Enunciado:
Según la reseña que aparece más abajo, ¿qué premio obtuvo el cuento Niños de agua?

Texto mostrado:
+ + + + + + +
KIPUS: REVISTA ANDINA DE LETRAS Y ESTUDIOS CULTURALES,
No. 47 (Enero-Junio, 2019), 134-136. ISSN: 1390-0102


RESEÑA


Sandra de la Torre Guarderas, Niños de agua, (Ilustrado por Alejandra Giordano, Alita), Premio Internacional de Literatura Infantil Julio C. Coba 2018, Quito, Libresa, 2019, 39 p.


Alicia Ortega Caicedo Universidad Andina Simón Bolívar, Sede Ecuadora



Kosovo, flujos migratorios, exilios forzados, violencia, terror, despojo, dolor, pérdidas son palabras que activan los sentidos y la deriva narrativa del texto de Sandra de la Torre. Son palabras que nombran emociones, geografías, prácticas, que hacen referencia al escenario y a la historia de nuestra contemporaneidad: el mundo de hoy en el que los seres humanos estamos expuestos a perderlo todo, o casi todo. Se pierde la vida, se pierde la casa, se pierde el derecho a tener un lugar propio, el derecho a habitar la lengua materna. Refugios, derecho al asilo, precariedad, miedo de volver a perder el piso cuando los cuerpos son acogidos en albergues provisorios, pesadillas que aprisionan el recuerdo de la huida, del camino no elegido, de lo impronunciable, de los restos que parecen no tener cabida en lengua alguna porque cuando del horror se trata parece que solo sobreviene el silencio y el espanto. Todo ello entra en el cuento Niños de agua de Sandra de la Torre, desde una escritura que nombra y narra lo que, en principio, resulta inenarrable. Lo sorprendente y lo más importante de resaltar es que la autora lo narra desde una mirada que asume la perspectiva de una voz infantil, la de una niña que ha llegado a Suecia con su fafamilia huyendo del horror de la Guerra de Kosovo.
+ + + + + + +
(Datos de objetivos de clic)
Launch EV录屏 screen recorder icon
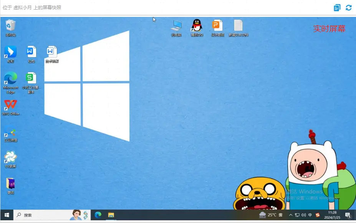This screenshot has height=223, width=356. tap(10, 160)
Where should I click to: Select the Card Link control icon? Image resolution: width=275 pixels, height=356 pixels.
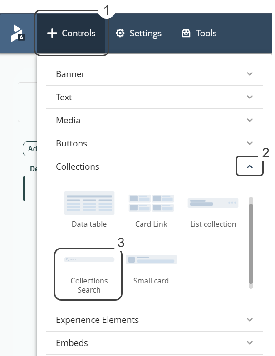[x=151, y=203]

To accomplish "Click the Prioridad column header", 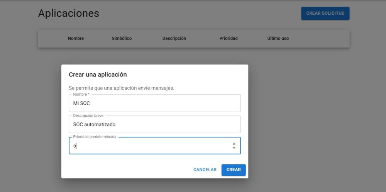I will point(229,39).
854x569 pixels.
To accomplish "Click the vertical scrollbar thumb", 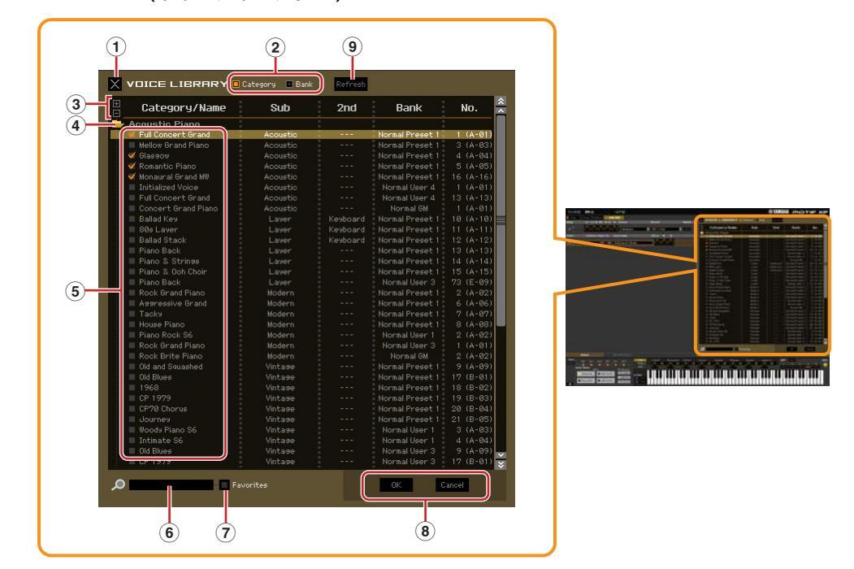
+ + + + + + +
Respuesta del ejercicio:
El Premio Internacional de Literatura Infantil Julio C. Coba 2018.